**Directions**
All of the entries are to be written out again verbatim.

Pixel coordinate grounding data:

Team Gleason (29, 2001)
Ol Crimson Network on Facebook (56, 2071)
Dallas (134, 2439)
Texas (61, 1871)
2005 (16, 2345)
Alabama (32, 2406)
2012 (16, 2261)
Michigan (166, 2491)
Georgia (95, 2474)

**Answer area**
Team Gleason (29, 2001)
Ol Crimson Network on Facebook (56, 2071)
Dallas (134, 2439)
Texas (61, 1871)
2005 (16, 2345)
Alabama (32, 2406)
2012 (16, 2261)
Michigan (166, 2491)
Georgia (95, 2474)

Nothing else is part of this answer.